A previous passage we read and discussed in class about Maximum City was Mehta Suketu’s description of Bombayan police interrogation and torture.
The previous two nights I watched the season premier of 24. The show had a wonderful scene where Jack Bauer violently interrogates a man. Only he starts feeling compassion and stops his brutality against him. Bauer’s colleague sees his reluctance and … picks up where Bauer left off: he plunges a knife in the man’s knee and demands he tell him what he knows.
It was a pretty graphic scene. Just like the passage in the book.
I was also reminded of the torture scene in Casino Royale: James Bond is tied naked to a chair. His privates hang out of the opening of the seat. His interrogator then whips Bond beneath the chair.
In another class I am taking (Ethics) I had to write a paper about the first ethical dilemma I have experienced as a journalist. I wrote about my experiences publishing photos of dead bodies/people.
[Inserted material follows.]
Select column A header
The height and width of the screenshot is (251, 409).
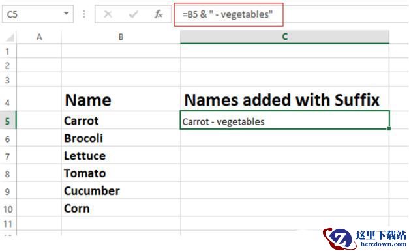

I have spent the past year interning at CanWest Media Works – at the Leader-Post newspaper in Regina and Canada.com in Toronto.
At the Leader-Post I was going to run a photo of a man looking at a heap of bodies charred to death from a gas pipeline blast in Nigeria (Friday, May 13, 2006). I was told I couldn’t run the photo as is because the paper has a policy of not publishing photos of dead bodies. To publish the picture in the next day’s paper I cropped the dead bodies out of the photo.
Two months later I am working at Canada.com posting news online. The Dawson shooting happens. There are photos of Kimveer Gill, the 25-year-old gunman who shot and killed a student at Dawson high school in Montreal (Sept. 13, 2006). The photos are of his dead body covered up by a sheet lying next to a cruiser after police shot and killed him.
This is the first time I knowingly come across publishing photos of dead bodies. I recall the Leader-Post’s policy. My boss at Canada.com says the policy is to post photos relevant to the breaking news story. I post the photos of Kimveer Gill.
Three months later – another pipeline blast kills hundreds in Nigeria. I prepare photos to publish illustrating the story. I come across a handful of pictures of black charred bodies. I am working at Canada.com. I recall the ‘no dead body’ policy at the Leader-Post. I ask my immediate supervisor if I can publish the photos to the web, he says ‘yes’ without hesitating.
The week I was writing my paper the Globe and Mail runs a photo of a covered up dead body on its front page (U.S. steps up the fight – Thursday, January 11, 2007).
Is there a difference between publishing photos of dead people and publishing photos of dead people covered up?
I walked by a stack of newspapers at school. The Toronto Star ran an article ‘Too Graphic For Kids?’ (Jan.18, 2007) and the accompanying photos on the front page were of violent and graphic images – stills taken from TV shows, video games and movies. When I saw this I did a double take: I wasn’t sure whether I was seeing news or entertainment photos.
I have become (de)sensitized by the world around me.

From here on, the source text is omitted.